Gallus didn’t quite see her point. “I am not entirely sure why we would need to shelter him from such a tale,” he said. “It is the way of things.”
Jeniver shrugged. “But it sounds as if I were forced upon you,” she said before realizing it sounded as if she were indulging in some self-pity. “What I mean to say is that it simply doesn’t sound very pleasant.”
Gallus’ gaze was moving out over the Warwickshire countryside now. The town of Coventry was in the distance and he could see the top of the cathedral. He knew they were quite close to Isenhall now.
“You were not forced upon me,” he said, distracted. “If I truly had not wanted to marry you, I would not have. I thought we were clear on this.”
Jeniver felt ashamed. “We are,” she said. “I would just like our son to believe that our meeting was divine providence.”
“It was.”
She looked at him, seeing he was grinning at her, flashing that big dimple in his right cheek. She smiled in return as he turned around and pointed at the cathedral in the distance.
“That is Coventry,” he pointed out. “Isenhall is about an hour beyond that.”
Jeniver shielded her eyes from the sun as she peered into the distance. She could see the town on the horizon, somewhat misty in the weather that was struggling to clear. Moisture was rising off the fields in the sunlight, filling the air with a soft mist.
“The weather was poor when we left Isenhall for Wales those weeks ago and I did not see Coventry,” she said. “It was snowing then. It is a very big city?”

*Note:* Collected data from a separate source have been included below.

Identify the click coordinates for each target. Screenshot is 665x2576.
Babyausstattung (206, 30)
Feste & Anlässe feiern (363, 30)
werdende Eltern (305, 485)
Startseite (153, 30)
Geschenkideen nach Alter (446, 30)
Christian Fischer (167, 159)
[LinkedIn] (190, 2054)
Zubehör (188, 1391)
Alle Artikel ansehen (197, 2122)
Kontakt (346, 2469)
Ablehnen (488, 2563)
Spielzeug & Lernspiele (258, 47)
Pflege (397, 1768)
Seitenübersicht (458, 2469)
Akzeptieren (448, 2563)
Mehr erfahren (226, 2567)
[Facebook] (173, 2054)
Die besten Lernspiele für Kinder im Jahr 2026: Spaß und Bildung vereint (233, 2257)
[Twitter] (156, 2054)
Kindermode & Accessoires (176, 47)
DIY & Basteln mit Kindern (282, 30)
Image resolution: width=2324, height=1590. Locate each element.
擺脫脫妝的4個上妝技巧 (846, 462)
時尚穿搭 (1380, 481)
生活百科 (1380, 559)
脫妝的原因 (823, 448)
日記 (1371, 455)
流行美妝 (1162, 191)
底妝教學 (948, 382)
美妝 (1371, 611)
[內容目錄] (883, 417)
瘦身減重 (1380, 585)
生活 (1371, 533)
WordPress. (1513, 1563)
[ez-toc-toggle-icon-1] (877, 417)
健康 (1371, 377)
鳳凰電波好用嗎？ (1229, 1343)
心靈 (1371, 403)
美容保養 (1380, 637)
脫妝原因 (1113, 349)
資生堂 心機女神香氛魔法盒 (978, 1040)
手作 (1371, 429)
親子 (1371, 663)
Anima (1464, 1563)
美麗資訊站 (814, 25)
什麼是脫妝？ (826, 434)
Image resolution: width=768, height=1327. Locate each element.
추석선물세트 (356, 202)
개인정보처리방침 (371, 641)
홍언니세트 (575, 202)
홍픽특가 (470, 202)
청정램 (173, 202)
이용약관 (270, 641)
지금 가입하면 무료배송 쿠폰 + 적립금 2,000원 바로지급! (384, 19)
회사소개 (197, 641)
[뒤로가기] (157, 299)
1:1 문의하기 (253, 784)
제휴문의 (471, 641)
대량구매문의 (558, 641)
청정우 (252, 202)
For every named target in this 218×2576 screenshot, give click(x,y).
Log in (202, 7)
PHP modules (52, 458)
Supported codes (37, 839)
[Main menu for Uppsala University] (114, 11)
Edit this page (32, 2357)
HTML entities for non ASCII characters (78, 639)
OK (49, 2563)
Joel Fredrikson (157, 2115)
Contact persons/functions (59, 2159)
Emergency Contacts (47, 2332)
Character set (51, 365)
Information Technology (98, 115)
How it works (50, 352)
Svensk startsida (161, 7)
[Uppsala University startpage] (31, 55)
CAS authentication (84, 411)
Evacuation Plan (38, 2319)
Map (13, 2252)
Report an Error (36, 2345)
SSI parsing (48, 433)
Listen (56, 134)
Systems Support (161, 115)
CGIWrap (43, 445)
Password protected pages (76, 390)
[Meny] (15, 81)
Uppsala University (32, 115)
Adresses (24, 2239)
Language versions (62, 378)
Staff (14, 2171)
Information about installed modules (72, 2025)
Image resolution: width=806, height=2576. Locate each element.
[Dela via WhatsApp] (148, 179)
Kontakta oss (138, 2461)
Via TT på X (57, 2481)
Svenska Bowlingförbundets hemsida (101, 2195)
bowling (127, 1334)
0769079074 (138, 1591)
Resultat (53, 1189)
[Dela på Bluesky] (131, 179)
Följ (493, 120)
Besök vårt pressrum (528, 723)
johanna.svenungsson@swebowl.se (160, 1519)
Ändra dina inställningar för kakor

Gallus nodded. “Big enough.”
“But it is not as big as London or Paris?”
He shook his head. “Nay,” he replied. “Someday, I will take you to London with me and we shall visit the Street of the Merchants. I will buy you all manner of jewelry and finery that you do not need. We will be very frivolous.”
Jeniver laughed. “Then everyone will think I made you waste money on me,” she said. “I do not know how I shall show my face in public after that.”
He very much liked her sense of humor. “You will show your face easily and frequently,” he said. “All will know I have married the most beautiful maid in all the land.”
“You flatter me, sir.”
“I speak the truth.”
Grinning, Jeniver looked at her hands, a gesture of modesty and also of delight. No one had ever showered her with compliments as Gallus did. In fact, he was quite liberal with his praise and it made her feel very warm and appreciated. It was also endearing him to her quite a bit. The more the days passed and the more conversations they had such as this, the more and deeper she fell in love with him. Aye, she loved the man. She couldn’t remember when she hadn’t. But she hadn’t told him yet because it had never been the right time. She didn’t want to seem trivial with her emotions, declaring her love for her husband too soon. But, God help her, it was the truth.